# TEXT UNDER STUDY

The NCAA granted an extra year of eligibility to spring-sport athletes while ruling against such relief for winter-sport athletes, including basketball players.
The move by the Division I council on Monday was made in response to the coronavirus outbreak that wiped out the entire spring-sports season. Winter sports were largely done with their regular seasons when the shutdown commenced on March 12, but postseason events, including the men’s and women’s basketball tournaments, were canceled.
A ruling on how to handle the scholarships for players receiving an extra year of eligibility will be left to schools and conferences to decide. Players may be granted full scholarships, partial scholarships or no money at all, with schools ruling on a player-by-player basis.
The NCAA’s Student Assistance Fund will be available to help pay for some of the additional scholarships.
“The Council’s decision gives individual schools the flexibility to make decisions at a campus level,” said M. Grace Calhoun, the council chair and Penn athletic director. “The Board of Governors encouraged conferences and schools to take action in the best interest of student-athletes and their communities, and now schools have the opportunity to do that.”
The only sport that had its roster limit increased due to the COVID-19-induced shutdown was baseball, though the exact extent of the change wasn’t revealed in the council’s initial public statement.
Earlier Monday, the Student-Athlete Advisory Committee for the Power 5 conferences had lobbied the NCAA to extend an additional year of eligibility to all spring-sports athletes and to winter-sports athletes who qualified for postseason competition that was not completed.
The student leaders from the Pac-12, Southeastern Conference, Big 12, Big Ten and Atlantic Coast Conference also sought help from the NCAA to provide housing and food for athletes impacted by COVID-19 campus closures.
“If the NCAA merely focuses on eligibility relief and does not aid those who are unsafe and unable to pay for food and shelter, then we have already failed our peers as collegiate athlete leaders,” they wrote.
However, it was unclear if the NCAA acted on that proposal.

Dataset entries
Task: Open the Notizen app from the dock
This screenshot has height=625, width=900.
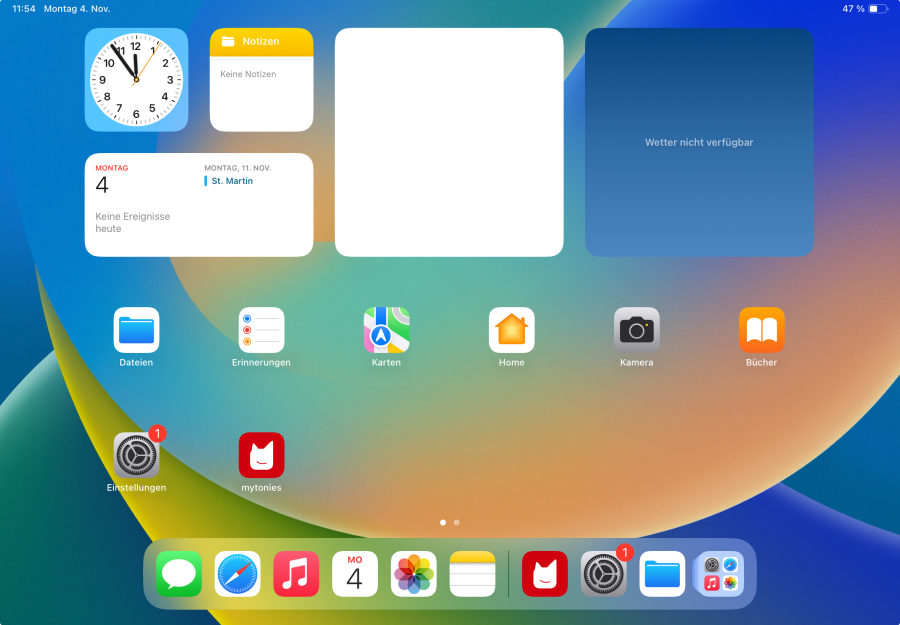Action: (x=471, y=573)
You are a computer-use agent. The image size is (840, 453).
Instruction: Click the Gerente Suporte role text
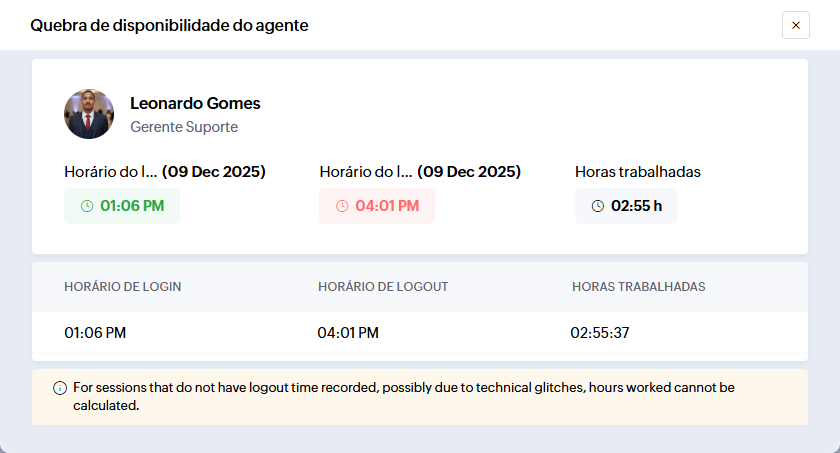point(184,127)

# INSTRUCTIONS TO FOLLOW
Reproduce the passage of the article on the NCAA eligibility ruling that opens with the words containing "The move by" and closes with "a player-by-player basis.", switching "coronavirus outbreak" to "COVID-19 pandemic".

# EXERCISE RESPONSE
The move by the Division I council on Monday was made in response to the COVID-19 pandemic that wiped out the entire spring-sports season. Winter sports were largely done with their regular seasons when the shutdown commenced on March 12, but postseason events, including the men’s and women’s basketball tournaments, were canceled.
A ruling on how to handle the scholarships for players receiving an extra year of eligibility will be left to schools and conferences to decide. Players may be granted full scholarships, partial scholarships or no money at all, with schools ruling on a player-by-player basis.